文書:
== == ==
外国債券投資における課税対象は主に以下の2つです。
- 利子(利子所得):定期的に支払われる利子
- 譲渡益・償還差益(上場株式等の譲渡所得等):債券の売却や償還による日本円換算での差益
これらの所得に対しては、一律20.315%(所得税15%、復興特別所得税0.315%、住民税5%)の税率で課税されます。
外国債券への投資を検討する際には、これらの税金や手数料などのコストを総合的に考慮し、実質的な期待リターンを慎重に見積もることが重要です。また、外国証券管理料は長期保有を前提とした投資でも継続的に発生するため、投資期間全体での影響を考慮する必要があります。
2.外国債券にかかる税金について
投資によって得られる利益には、税金が課されます。ここでは、税金の仕組みについて解説します。
2-1. 利子にかかる税金
日本国内の金融機関で得られる利子(定期預金や公社債など)には、20.315%(所得税15%、住民税5%、復興特別所得税0.315%)の源泉分離課税が適用され、これは外国債券の利息に対しても同様です。
源泉分離課税とは、利子が支払われる時点で金融機関が自動的に税金を差し引く(源泉徴収される)仕組みです。このため、通常は確定申告を行う必要がありません。(ただし、必要に応じて申告分離課税での確定申告も可能です)
例えば、年間1万円の利子を得た場合、実際に受け取れる金額は7,969円(1万円−2,031円)となります。
2-2.譲渡益・償還差益にかかる税金
外国債券を売却した際に発生する利益(譲渡益)や、償還された際に得られる利益(償還差益)は、「上場株式等の譲渡所得等」として税率20.315%の申告分離課税となります。
ただし、特定口座(源泉徴収あり)を選択している場合、株式や投資信託などの売却時と同様に、証券会社が自動的に税金を計算・徴収するため、原則として確定申告は必要ありません。
2-3.損益通算について
2016年1月以降、特定公社債(国債・地方債・外国国債・外国地方債・社債等)の利子、譲渡損益、償還差損益は、上場株式等として申告分離課税の対象となりました。これにより、上場株式などの配当金・譲渡損益との損益通算や、3年間の繰越控除が可能になりました。
また、前述の通り、特定口座(源泉徴収あり)を活用することで、外貨での取引であっても同年の譲渡損益や配当所得と自動的に相殺することができます。ただし、外貨建て債券にかかる所得は、受け取った日本円で計算された差損益に課税されます。
現地通貨で受け取った場合でも、税務上一定のルールに基づいて円換算され、日本円で差損益を計算しますので注意しましょう。
このように源泉徴収ができる一方で、必要に応じて確定申告をすることも可能です。
例えば、特定口座(源泉徴収あり)を選択していても、複数の金融機関を跨いでの損益通算はできません。この場合は、それぞれの金融機関で発行される特定口座年間取引報告書を用いて確定申告が必要です。
また、当年に損益通算をしても控除しきれない金額については、その翌年以降3年間にわたり繰越控除することができますが、これにも確定申告が必要です。
== == ==
提供データ:
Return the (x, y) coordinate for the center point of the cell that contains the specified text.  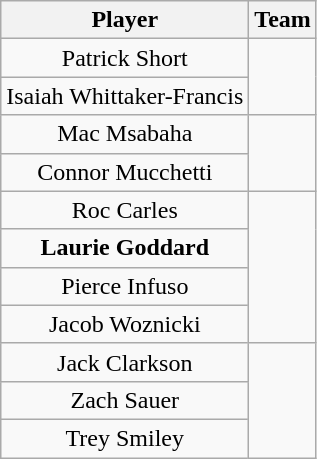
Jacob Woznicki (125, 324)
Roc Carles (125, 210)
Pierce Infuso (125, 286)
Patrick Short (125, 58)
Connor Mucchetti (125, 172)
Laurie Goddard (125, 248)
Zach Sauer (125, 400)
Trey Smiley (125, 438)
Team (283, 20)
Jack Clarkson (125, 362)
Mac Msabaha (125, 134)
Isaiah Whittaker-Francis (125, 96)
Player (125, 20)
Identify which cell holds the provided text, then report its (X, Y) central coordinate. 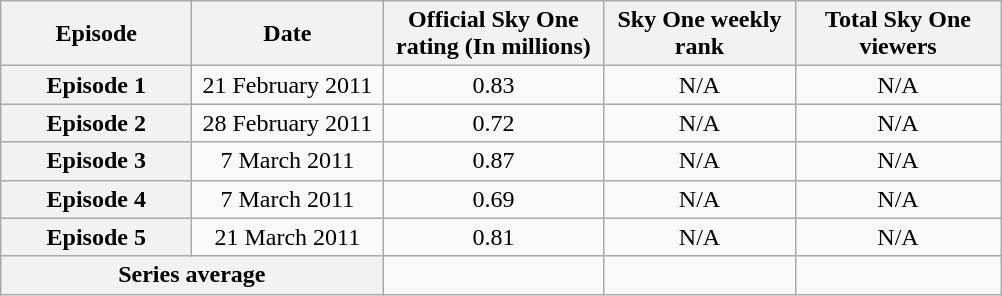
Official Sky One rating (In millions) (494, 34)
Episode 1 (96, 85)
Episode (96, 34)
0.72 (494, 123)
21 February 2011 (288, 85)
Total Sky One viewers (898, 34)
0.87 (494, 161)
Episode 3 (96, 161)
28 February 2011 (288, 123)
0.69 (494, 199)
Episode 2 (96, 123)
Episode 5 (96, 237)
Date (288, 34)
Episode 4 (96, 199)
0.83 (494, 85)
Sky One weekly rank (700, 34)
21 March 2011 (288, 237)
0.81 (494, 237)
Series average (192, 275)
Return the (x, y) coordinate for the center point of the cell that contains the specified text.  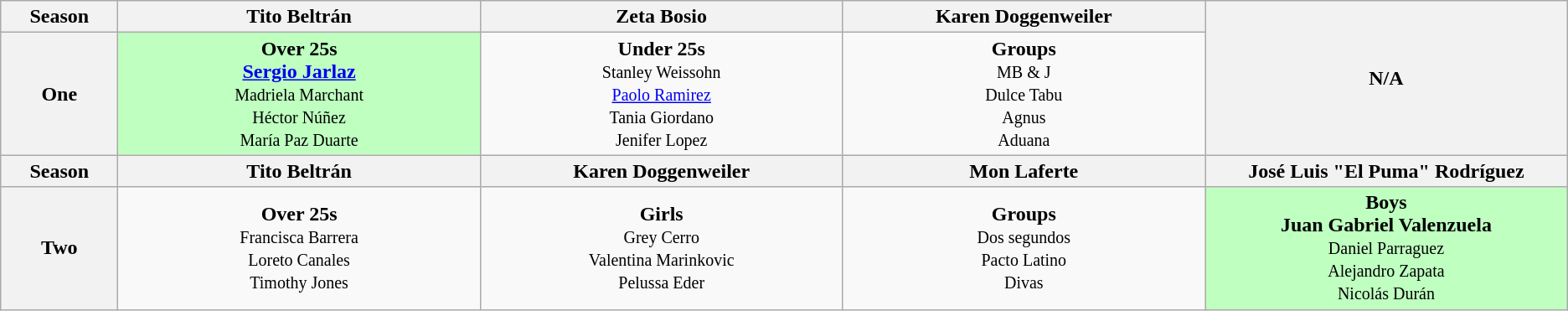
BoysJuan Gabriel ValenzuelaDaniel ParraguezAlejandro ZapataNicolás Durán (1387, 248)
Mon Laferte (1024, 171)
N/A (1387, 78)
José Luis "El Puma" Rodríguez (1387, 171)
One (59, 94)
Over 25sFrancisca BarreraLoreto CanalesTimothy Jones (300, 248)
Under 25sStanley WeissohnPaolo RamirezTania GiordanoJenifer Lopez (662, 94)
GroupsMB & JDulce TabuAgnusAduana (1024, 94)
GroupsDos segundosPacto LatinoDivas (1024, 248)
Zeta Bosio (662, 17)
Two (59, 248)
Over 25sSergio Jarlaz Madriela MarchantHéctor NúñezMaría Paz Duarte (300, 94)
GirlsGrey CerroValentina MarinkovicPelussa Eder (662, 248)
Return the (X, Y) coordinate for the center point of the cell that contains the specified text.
== == ==
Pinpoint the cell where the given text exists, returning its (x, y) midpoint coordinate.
== == ==
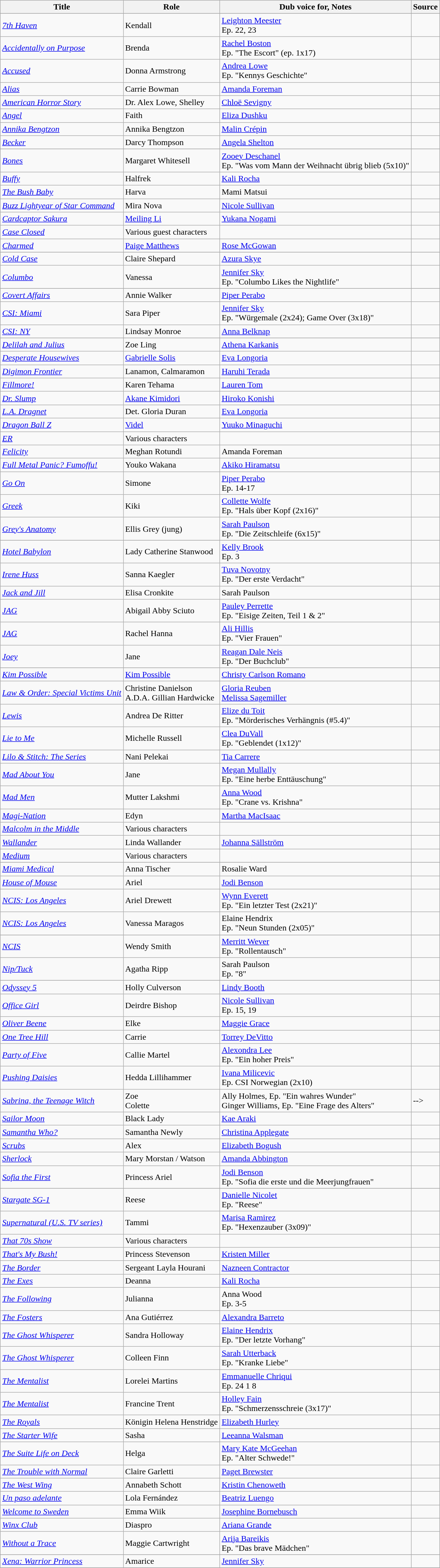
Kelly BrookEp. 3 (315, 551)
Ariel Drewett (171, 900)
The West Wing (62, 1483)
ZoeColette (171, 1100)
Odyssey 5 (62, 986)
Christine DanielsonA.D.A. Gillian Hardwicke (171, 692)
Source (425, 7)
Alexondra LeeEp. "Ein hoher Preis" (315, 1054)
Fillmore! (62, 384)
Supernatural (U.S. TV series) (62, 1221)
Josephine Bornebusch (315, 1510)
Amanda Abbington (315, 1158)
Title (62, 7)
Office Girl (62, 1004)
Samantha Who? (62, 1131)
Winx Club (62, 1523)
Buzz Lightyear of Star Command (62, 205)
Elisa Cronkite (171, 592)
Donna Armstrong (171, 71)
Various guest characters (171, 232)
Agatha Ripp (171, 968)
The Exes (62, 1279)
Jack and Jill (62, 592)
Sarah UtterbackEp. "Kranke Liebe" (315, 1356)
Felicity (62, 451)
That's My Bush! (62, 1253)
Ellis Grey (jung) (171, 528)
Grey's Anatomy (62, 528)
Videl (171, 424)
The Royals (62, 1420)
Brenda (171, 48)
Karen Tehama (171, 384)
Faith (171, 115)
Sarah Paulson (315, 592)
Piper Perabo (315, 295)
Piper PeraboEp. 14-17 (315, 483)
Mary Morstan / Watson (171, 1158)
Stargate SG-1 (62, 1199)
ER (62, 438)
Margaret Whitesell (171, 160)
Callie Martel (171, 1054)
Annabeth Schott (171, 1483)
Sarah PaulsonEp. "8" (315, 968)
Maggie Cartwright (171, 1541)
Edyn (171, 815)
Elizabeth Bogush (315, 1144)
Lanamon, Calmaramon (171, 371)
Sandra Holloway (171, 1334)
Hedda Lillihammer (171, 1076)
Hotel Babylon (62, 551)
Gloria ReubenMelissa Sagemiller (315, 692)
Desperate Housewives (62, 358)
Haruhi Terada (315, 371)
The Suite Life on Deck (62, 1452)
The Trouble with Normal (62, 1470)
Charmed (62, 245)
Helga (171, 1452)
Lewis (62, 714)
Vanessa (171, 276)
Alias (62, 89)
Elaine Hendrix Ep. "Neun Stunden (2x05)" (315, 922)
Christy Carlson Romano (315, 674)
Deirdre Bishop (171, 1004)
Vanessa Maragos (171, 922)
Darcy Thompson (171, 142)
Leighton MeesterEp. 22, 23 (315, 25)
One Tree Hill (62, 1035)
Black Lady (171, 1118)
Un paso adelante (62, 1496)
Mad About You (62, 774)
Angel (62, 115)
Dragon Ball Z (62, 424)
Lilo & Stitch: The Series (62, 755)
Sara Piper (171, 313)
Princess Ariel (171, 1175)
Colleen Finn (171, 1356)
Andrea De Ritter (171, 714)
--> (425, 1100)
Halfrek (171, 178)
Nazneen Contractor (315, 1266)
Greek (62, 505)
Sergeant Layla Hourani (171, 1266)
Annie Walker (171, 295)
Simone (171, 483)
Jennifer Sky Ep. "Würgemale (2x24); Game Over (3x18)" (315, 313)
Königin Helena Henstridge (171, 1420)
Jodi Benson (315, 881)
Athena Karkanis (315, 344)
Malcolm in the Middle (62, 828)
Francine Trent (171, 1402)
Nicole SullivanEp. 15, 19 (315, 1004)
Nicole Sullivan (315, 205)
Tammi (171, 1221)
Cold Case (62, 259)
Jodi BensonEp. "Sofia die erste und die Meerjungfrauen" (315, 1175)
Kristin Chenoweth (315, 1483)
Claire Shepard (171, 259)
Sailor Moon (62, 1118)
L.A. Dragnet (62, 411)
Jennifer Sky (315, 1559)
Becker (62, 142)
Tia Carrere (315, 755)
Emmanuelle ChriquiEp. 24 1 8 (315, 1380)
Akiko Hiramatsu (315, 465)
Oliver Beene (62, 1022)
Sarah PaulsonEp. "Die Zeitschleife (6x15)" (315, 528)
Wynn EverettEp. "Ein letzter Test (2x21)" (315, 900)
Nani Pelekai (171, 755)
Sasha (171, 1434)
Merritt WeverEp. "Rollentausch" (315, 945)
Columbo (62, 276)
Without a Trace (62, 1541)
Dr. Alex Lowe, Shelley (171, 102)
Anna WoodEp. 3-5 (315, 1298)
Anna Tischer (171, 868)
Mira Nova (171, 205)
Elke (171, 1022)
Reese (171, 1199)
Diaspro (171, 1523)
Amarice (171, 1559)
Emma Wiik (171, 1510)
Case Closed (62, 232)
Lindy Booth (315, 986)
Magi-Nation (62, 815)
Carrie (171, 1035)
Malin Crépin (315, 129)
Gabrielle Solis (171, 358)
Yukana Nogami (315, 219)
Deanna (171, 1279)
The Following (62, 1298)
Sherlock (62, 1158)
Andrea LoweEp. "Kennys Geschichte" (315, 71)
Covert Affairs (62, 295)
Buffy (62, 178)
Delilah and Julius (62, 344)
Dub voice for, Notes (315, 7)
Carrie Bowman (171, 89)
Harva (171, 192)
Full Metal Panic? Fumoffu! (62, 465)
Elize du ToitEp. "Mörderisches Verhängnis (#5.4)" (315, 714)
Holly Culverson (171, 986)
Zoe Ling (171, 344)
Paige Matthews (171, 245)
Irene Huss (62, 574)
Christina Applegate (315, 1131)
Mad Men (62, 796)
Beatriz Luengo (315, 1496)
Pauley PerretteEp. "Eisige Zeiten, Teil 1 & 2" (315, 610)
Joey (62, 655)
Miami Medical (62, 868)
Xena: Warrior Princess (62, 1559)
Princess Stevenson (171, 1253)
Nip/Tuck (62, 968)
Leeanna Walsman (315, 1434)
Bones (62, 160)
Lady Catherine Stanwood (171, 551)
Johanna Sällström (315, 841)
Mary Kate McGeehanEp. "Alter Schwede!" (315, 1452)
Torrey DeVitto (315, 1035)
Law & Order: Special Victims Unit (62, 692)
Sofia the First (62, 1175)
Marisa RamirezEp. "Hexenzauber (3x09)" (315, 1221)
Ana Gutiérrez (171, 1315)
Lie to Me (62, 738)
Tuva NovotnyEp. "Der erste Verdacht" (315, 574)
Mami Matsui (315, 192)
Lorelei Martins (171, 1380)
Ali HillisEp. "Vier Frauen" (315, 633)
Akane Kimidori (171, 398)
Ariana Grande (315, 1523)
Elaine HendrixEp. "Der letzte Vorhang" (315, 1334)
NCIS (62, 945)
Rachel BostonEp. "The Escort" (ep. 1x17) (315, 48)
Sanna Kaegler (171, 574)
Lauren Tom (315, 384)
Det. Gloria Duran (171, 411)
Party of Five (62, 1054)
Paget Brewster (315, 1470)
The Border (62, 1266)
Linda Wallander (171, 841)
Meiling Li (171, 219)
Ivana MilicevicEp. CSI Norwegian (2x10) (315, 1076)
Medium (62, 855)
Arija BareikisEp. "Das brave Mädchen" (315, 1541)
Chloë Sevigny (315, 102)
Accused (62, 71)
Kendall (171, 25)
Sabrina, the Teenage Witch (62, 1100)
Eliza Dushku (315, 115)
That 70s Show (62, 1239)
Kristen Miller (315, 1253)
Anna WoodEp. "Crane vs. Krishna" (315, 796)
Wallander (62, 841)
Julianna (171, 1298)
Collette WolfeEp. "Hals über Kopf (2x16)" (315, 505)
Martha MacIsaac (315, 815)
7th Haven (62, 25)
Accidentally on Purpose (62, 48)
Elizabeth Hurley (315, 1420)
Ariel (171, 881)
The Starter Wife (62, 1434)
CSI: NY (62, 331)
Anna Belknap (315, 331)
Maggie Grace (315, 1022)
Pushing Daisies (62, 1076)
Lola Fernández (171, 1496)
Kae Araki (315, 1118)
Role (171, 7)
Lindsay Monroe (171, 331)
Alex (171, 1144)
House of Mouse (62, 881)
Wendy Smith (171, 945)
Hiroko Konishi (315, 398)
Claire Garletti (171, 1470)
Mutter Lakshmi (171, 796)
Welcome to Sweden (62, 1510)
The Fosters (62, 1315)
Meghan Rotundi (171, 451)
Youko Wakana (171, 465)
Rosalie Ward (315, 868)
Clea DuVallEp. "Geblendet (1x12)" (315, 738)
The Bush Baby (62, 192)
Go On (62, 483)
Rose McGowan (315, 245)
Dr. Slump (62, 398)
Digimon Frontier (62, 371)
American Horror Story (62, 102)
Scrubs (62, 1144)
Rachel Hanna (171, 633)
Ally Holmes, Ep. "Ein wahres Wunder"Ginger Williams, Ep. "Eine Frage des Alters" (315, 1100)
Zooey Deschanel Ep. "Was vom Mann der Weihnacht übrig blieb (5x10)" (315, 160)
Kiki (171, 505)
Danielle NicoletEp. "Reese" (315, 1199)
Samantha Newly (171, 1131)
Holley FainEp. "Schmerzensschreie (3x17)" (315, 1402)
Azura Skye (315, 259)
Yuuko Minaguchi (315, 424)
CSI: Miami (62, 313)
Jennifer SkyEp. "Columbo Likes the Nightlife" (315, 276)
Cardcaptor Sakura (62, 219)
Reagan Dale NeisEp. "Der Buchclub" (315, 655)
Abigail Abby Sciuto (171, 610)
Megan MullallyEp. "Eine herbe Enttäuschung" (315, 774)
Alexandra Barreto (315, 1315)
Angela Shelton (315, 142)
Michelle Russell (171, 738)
== == ==
課題の指示: 外国債券にかかる税金についての文書を、最後の文の後から書き継ぐこと。

課題の解答:
3.手数料等を抑えるために
手数料を抑えるための方法について詳細に解説します。
3-1. 外貨決済の活用
外貨建て商品を購入する際、該当通貨を保有している場合を除き、日本円から外貨に換金して購入することになります。
仮に額面1万ドル(約150万円)の米ドル建て債券を購入する場合、米ドルの為替スプレッドが25銭だとすると、2,500円必要になります。さらに、この債券1万ドルを売却する場合に円貨決済をすると、同様に2,500円かかります。ただし、外貨決済(米ドル決済)で売却する場合は、片道分の為替スプレッドは不要となります。
外貨決済(米ドル決済)で売却するということは、売却代金を米ドルで受け取るということであり、結果として米ドルを保有することになります。具体的な米ドルの保有方法としては、まず外貨預金や外貨MMF(マネー・マーケット・ファンド)が挙げられます。
例えば、米ドル建てMMFは、米ドルの短期金融市場に投資するファンドで、比較的安全性が高く、金利収入も期待できます。もちろん、その米ドルを活用して他の米ドル建債券を購入することも可能です。
その場合、同じく外貨決済で購入できるため、為替スプレッドが不要となります。
また、外貨決済の利点として、為替のタイミングを自分で選べる点も挙げられます。例えば、米ドル建て債券を外貨決済で売却し、米ドルを保有している場合、円安が進んでいるタイミングで円に戻すことが可能です。その逆で、円高が進んでいる時に米ドルを購入しておき、好きなタイミングで外貨決済(為替スプレッド不要)で米ドル建て債券を購入することも可能です。
3-2. 外国証券管理料の確認
外国債券を保有する際に見落としがちなのが、外国証券管理料(カストディフィー)です。金融商品を長期保有する場合、この管理料が年々蓄積されていくため、事前の確認が重要です。
一部の証券会社では取引頻度や預かり資産額に応じて免除される場合もあるので、あわせて確認するといいでしょう。
基本となる管理料だけでなく免除条件や割引制度も証券会社によって違うので、自分の取引パターンに照らし合わせて証券会社を選択することをおすすめします。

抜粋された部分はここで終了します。